每个人使用elasticsearch的起点不一样,遇到的问题也参差不齐。
一开始elasticsearch不是我安装,配置信息如下:
cluster.name: dzm_dev
node.name: node-185
network.host: 192.168.5.185
http.port: 9200
transport.tcp.port: 9300
http.cors.enabled: true
http.cors.allow-origin: "*"
node.master: true
node.data: true
discovery.zen.ping.unicast.hosts: ["192.168.5.185","192.168.5.186", "192.168.5.187"]
如果我想备份,那么我先需要在elasticsearch.yml中添加一行配置path.repo: [“/usr/hadoop/application/el_bak”]这个’/usr/hadoop/application/el_bak’就是备份文件的路径,根据自己需要指定,不过一定要注意用户权限。在权限内,这个文件夹会自动创建。
配置好后,先删掉elasticsearch进程,然后再启动elasticsearch。

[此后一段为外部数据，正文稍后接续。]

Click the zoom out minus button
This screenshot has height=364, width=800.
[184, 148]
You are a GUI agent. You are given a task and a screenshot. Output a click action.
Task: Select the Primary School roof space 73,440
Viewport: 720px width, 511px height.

/usr/hadoop/application/elasticsearch/bin/elasticsearch -d
#日志
tail -fn 100 /usr/hadoop/application/elasticsearch/logs/dzm_dev.log
还有一点需要注意,因为discovery.zen.ping.unicast.hosts: ["192.168.5.185","192.168.5.186", "192.168.5.187"]
这里面的其他机器也都需要加上path.repo
的配置,否则创建仓库的时候,会提示下面的错误
org.elasticsearch.transport.RemoteTransportException: [node-187][192.168.5.187:9300][cluster:admin/repository/put]
Caused by: org.elasticsearch.repositories.RepositoryException: [el_back] failed to create repository
at org.elasticsearch.repositories.RepositoriesService.createRepository(RepositoriesService.java:388) ~[elasticsearch-5.5.0.jar:5.5.0]

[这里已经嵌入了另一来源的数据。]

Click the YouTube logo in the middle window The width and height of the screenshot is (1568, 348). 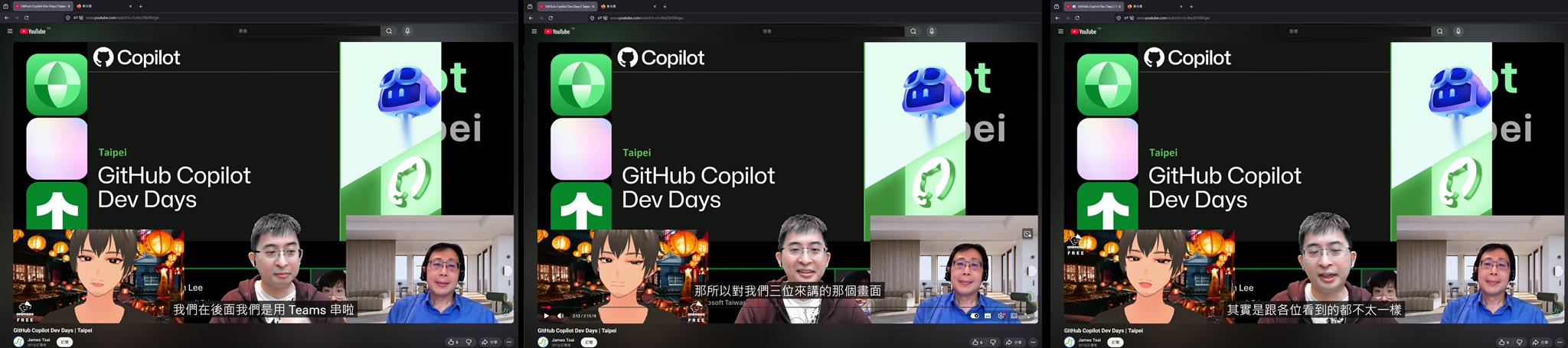558,31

at org.elasticsearch.repositories.RepositoriesService.registerRepository(RepositoriesService.java:356) ~[elasticsearch-5.5.0.jar:5.5.0]
at org.elasticsearch.repositories.RepositoriesService.access$100(RepositoriesService.java:56) ~[elasticsearch-5.5.0.jar:5.5.0]
at org.elasticsearch.repositories.RepositoriesService$1.execute(RepositoriesService.java:109) ~[elasticsearch-5.5.0.jar:5.5.0]
at org.elasticsearch.cluster.ClusterStateUpdateTask.execute(ClusterStateUpdateTask.java:45) ~[elasticsearch-5.5.0.jar:5.5.0]
at org.elasticsearch.cluster.service.ClusterService.executeTasks(ClusterService.java:634) ~[elasticsearch-5.5.0.jar:5.5.0]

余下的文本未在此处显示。